The decision comes at a pivotal time in Britain’s outbreak as cases are back on the rise and there are fears the new Indian ‘Delta’ variant is going to spark a third wave.
Children’s role in fuelling the next surge is unlikely but they will have some of the highest infection rates because they aren’t vaccinated, which will allow the virus to keep circulating and increase the risk of spillover into high-risk older people.
The decision on whether to vaccinate children could fall to Boris Johnson and his government ministers, instead of health chiefs and scientists, because it is ethically complicated.
The Joint Committee on Vaccination and Immunisation (JCVI) is expected to ‘come up with a menu of options’ for the Prime Minister but not to offer a definitive recommendation on jabs for those under the age of 18.
Children aren’t yet given vaccines because their risk of getting serious Covid is so tiny and their immunity would likely only protect older adults, making it a complex issue – vaccinating against measles, for example, directly protects the child so is more clear-cut.
Ministers will be forced to decide whether the tiny risk of side effects in children is worth the benefit of protecting more adults and stifling the virus.

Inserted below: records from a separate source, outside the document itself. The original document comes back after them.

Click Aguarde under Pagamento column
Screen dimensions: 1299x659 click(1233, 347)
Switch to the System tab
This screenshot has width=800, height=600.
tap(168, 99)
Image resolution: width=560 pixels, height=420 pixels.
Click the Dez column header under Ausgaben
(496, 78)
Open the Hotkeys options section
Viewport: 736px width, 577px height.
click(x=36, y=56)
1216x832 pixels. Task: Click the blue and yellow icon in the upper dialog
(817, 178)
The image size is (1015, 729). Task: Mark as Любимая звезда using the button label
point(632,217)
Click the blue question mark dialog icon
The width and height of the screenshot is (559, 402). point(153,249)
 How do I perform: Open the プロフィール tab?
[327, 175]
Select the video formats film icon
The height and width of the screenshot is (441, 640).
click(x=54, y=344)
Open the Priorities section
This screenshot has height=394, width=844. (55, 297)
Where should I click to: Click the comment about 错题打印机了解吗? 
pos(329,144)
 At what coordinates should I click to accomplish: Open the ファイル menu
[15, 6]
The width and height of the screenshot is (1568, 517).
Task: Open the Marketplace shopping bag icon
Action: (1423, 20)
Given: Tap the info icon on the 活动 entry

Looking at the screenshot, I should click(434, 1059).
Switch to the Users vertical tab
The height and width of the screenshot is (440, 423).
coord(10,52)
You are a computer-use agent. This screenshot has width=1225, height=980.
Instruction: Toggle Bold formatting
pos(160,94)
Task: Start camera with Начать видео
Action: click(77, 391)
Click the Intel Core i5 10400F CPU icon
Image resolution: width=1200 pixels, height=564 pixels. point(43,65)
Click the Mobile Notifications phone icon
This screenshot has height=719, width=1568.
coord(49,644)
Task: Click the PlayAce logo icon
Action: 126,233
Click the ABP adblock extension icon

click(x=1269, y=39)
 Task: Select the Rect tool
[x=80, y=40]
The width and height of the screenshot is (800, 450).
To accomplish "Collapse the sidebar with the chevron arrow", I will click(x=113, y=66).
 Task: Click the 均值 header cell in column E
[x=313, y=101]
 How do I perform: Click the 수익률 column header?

JCVI deputy chair Professor Anthony Harnden said on BBC Breakfast in May: ‘We do know that the majority of children do not have huge risk of complications, whether we vaccinate for educational purposes, whether we vaccinate to protect others in the population, these are the ethical issues, there are a lot of issues to think about.
‘It’s a complicated position to decide on the immunisation of children, of course, then there’s the wider global ethical argument about the use of vaccine in children when there are other people in the world that are at risk of not being vaccinated.
‘So we need to think about all these issues, we probably will give the Government a range of options.’